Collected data
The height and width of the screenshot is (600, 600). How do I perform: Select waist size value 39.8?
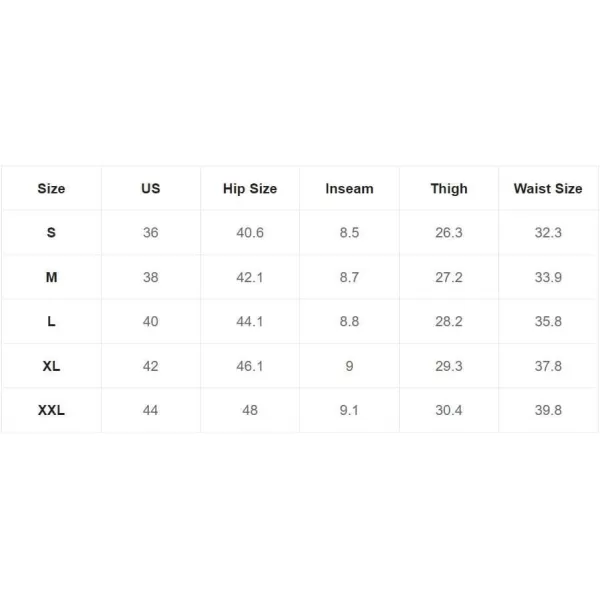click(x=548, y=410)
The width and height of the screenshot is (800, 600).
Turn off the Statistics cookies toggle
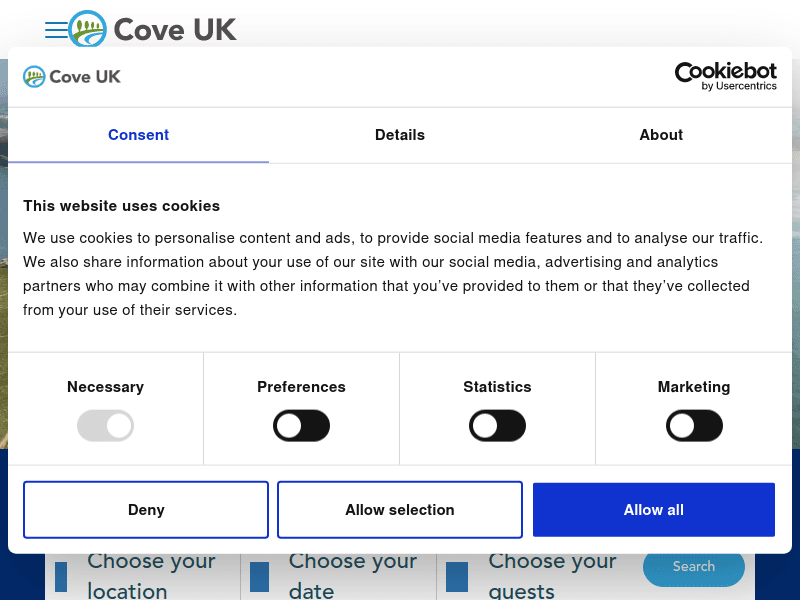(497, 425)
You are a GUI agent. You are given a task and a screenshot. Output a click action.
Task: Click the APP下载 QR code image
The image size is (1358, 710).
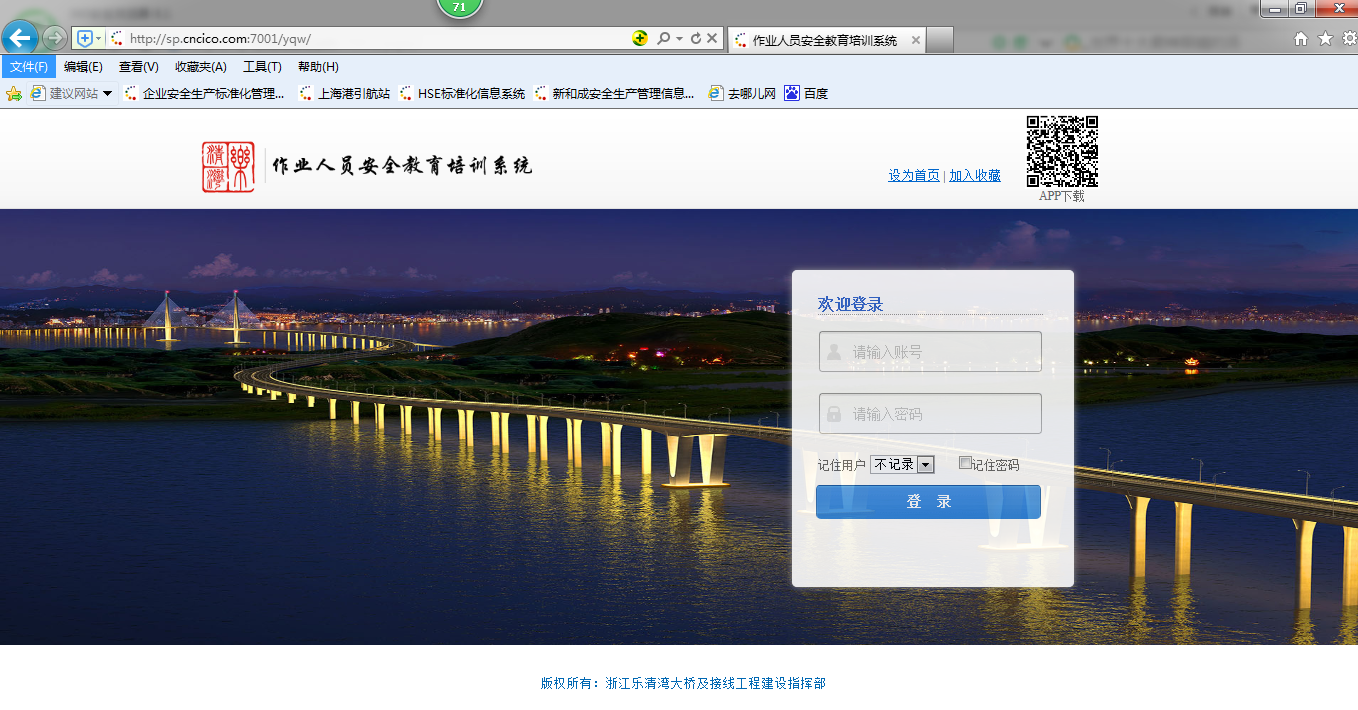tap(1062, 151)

WHAT TO DO
Each entry above should be printed again word for word, with any picture dropped.

EXERCISE OUTPUT
The height and width of the screenshot is (600, 600). How do I perform: Select waist size value 39.8?
click(x=548, y=410)
The width and height of the screenshot is (800, 600).
Turn off the Statistics cookies toggle
(497, 425)
You are a GUI agent. You are given a task and a screenshot. Output a click action.
Task: Click the APP下载 QR code image
The image size is (1358, 710).
tap(1062, 151)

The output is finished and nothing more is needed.